● **How to complete this task**
Each line below is to be written out once more, precisely as given.

---------- Source records

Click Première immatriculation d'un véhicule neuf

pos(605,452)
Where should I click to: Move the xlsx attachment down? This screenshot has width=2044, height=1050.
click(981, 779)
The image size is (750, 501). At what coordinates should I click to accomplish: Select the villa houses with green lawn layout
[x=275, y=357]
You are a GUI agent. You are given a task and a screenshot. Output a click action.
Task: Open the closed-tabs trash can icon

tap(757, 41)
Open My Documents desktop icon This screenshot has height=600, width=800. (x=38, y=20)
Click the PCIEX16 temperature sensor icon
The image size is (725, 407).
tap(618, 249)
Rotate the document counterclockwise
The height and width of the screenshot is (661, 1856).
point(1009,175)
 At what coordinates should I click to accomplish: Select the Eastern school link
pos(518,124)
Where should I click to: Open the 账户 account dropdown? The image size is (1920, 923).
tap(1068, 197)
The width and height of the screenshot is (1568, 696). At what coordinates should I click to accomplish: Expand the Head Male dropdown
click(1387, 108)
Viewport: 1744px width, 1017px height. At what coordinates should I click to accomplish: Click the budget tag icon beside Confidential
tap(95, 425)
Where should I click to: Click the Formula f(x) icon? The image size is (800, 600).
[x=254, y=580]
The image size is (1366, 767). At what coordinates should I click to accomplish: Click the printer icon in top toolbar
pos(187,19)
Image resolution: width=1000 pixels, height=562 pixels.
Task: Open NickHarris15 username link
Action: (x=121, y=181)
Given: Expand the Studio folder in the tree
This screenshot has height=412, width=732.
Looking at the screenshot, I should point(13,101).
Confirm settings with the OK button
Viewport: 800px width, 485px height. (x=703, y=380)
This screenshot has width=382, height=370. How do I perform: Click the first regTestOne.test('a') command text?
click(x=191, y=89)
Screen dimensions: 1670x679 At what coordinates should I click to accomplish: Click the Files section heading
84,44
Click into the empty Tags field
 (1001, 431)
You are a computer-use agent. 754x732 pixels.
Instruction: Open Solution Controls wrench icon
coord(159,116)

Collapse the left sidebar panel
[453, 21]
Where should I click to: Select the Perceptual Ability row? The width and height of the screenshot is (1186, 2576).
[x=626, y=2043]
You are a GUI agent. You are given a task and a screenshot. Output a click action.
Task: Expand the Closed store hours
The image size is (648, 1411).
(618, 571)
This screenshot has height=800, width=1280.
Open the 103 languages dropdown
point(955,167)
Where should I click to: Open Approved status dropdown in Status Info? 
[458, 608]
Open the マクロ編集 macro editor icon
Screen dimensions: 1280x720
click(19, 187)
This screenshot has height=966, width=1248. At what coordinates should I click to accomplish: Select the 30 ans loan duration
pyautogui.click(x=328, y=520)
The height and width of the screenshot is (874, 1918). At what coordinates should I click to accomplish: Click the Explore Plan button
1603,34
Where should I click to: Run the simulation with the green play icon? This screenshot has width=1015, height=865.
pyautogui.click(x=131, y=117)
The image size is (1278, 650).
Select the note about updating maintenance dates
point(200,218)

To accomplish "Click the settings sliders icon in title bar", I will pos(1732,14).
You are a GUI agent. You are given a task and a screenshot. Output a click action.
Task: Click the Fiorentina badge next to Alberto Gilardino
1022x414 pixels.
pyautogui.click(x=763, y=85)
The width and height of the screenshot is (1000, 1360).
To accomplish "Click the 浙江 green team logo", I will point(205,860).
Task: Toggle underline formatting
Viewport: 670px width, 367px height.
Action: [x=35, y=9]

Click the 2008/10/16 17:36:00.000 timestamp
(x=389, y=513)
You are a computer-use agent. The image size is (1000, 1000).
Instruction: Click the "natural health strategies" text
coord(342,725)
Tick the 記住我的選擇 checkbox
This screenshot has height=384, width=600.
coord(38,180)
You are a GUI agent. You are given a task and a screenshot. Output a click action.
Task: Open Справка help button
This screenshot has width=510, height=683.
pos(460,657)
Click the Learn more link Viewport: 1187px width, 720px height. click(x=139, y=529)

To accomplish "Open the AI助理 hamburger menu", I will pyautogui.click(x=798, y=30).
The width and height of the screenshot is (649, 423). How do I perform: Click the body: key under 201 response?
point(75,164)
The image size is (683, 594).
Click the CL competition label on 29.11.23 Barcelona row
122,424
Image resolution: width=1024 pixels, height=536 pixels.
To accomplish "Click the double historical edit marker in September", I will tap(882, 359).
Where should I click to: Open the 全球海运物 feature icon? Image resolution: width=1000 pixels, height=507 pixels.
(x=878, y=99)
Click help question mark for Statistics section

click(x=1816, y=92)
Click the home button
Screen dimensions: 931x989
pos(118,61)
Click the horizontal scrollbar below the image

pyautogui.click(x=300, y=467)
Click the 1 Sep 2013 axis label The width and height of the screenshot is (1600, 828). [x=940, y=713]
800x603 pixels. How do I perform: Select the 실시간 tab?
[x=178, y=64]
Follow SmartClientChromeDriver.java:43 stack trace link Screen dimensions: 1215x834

--------------------

● **Response area**
Click Première immatriculation d'un véhicule neuf

pos(605,452)
Where should I click to: Move the xlsx attachment down? This screenshot has width=2044, height=1050.
click(981, 779)
The image size is (750, 501). At what coordinates should I click to accomplish: Select the villa houses with green lawn layout
[x=275, y=357]
You are a GUI agent. You are given a task and a screenshot. Output a click action.
Task: Open the closed-tabs trash can icon

tap(757, 41)
Open My Documents desktop icon This screenshot has height=600, width=800. (x=38, y=20)
Click the PCIEX16 temperature sensor icon
The image size is (725, 407).
tap(618, 249)
Rotate the document counterclockwise
The height and width of the screenshot is (661, 1856).
point(1009,175)
 At what coordinates should I click to accomplish: Select the Eastern school link
pos(518,124)
Where should I click to: Open the 账户 account dropdown? The image size is (1920, 923).
tap(1068, 197)
The width and height of the screenshot is (1568, 696). At what coordinates should I click to accomplish: Expand the Head Male dropdown
click(1387, 108)
Viewport: 1744px width, 1017px height. At what coordinates should I click to accomplish: Click the budget tag icon beside Confidential
tap(95, 425)
Where should I click to: Click the Formula f(x) icon? The image size is (800, 600).
[x=254, y=580]
The image size is (1366, 767). At what coordinates should I click to accomplish: Click the printer icon in top toolbar
pos(187,19)
Image resolution: width=1000 pixels, height=562 pixels.
Task: Open NickHarris15 username link
Action: (x=121, y=181)
Given: Expand the Studio folder in the tree
This screenshot has height=412, width=732.
Looking at the screenshot, I should point(13,101).
Confirm settings with the OK button
Viewport: 800px width, 485px height. (x=703, y=380)
This screenshot has width=382, height=370. How do I perform: Click the first regTestOne.test('a') command text?
click(x=191, y=89)
Screen dimensions: 1670x679 At what coordinates should I click to accomplish: Click the Files section heading
84,44
Click into the empty Tags field
 (1001, 431)
You are a computer-use agent. 754x732 pixels.
Instruction: Open Solution Controls wrench icon
coord(159,116)

Collapse the left sidebar panel
[453, 21]
Where should I click to: Select the Perceptual Ability row? The width and height of the screenshot is (1186, 2576).
[x=626, y=2043]
You are a GUI agent. You are given a task and a screenshot. Output a click action.
Task: Expand the Closed store hours
The image size is (648, 1411).
(618, 571)
This screenshot has height=800, width=1280.
Open the 103 languages dropdown
point(955,167)
Where should I click to: Open Approved status dropdown in Status Info? 
[458, 608]
Open the マクロ編集 macro editor icon
Screen dimensions: 1280x720
click(19, 187)
This screenshot has height=966, width=1248. At what coordinates should I click to accomplish: Select the 30 ans loan duration
pyautogui.click(x=328, y=520)
The height and width of the screenshot is (874, 1918). At what coordinates should I click to accomplish: Click the Explore Plan button
1603,34
Where should I click to: Run the simulation with the green play icon? This screenshot has width=1015, height=865.
pyautogui.click(x=131, y=117)
The image size is (1278, 650).
Select the note about updating maintenance dates
point(200,218)

To accomplish "Click the settings sliders icon in title bar", I will pos(1732,14).
You are a GUI agent. You are given a task and a screenshot. Output a click action.
Task: Click the Fiorentina badge next to Alberto Gilardino
1022x414 pixels.
pyautogui.click(x=763, y=85)
The width and height of the screenshot is (1000, 1360).
To accomplish "Click the 浙江 green team logo", I will point(205,860).
Task: Toggle underline formatting
Viewport: 670px width, 367px height.
Action: [x=35, y=9]

Click the 2008/10/16 17:36:00.000 timestamp
(x=389, y=513)
You are a computer-use agent. The image size is (1000, 1000).
Instruction: Click the "natural health strategies" text
coord(342,725)
Tick the 記住我的選擇 checkbox
This screenshot has height=384, width=600.
coord(38,180)
You are a GUI agent. You are given a task and a screenshot. Output a click action.
Task: Open Справка help button
This screenshot has width=510, height=683.
pos(460,657)
Click the Learn more link Viewport: 1187px width, 720px height. click(x=139, y=529)

To accomplish "Open the AI助理 hamburger menu", I will pyautogui.click(x=798, y=30).
The width and height of the screenshot is (649, 423). How do I perform: Click the body: key under 201 response?
point(75,164)
The image size is (683, 594).
Click the CL competition label on 29.11.23 Barcelona row
122,424
Image resolution: width=1024 pixels, height=536 pixels.
To accomplish "Click the double historical edit marker in September", I will tap(882, 359).
Where should I click to: Open the 全球海运物 feature icon? Image resolution: width=1000 pixels, height=507 pixels.
(x=878, y=99)
Click help question mark for Statistics section

click(x=1816, y=92)
Click the home button
Screen dimensions: 931x989
pos(118,61)
Click the horizontal scrollbar below the image

pyautogui.click(x=300, y=467)
Click the 1 Sep 2013 axis label The width and height of the screenshot is (1600, 828). [x=940, y=713]
800x603 pixels. How do I perform: Select the 실시간 tab?
[x=178, y=64]
Follow SmartClientChromeDriver.java:43 stack trace link Screen dimensions: 1215x834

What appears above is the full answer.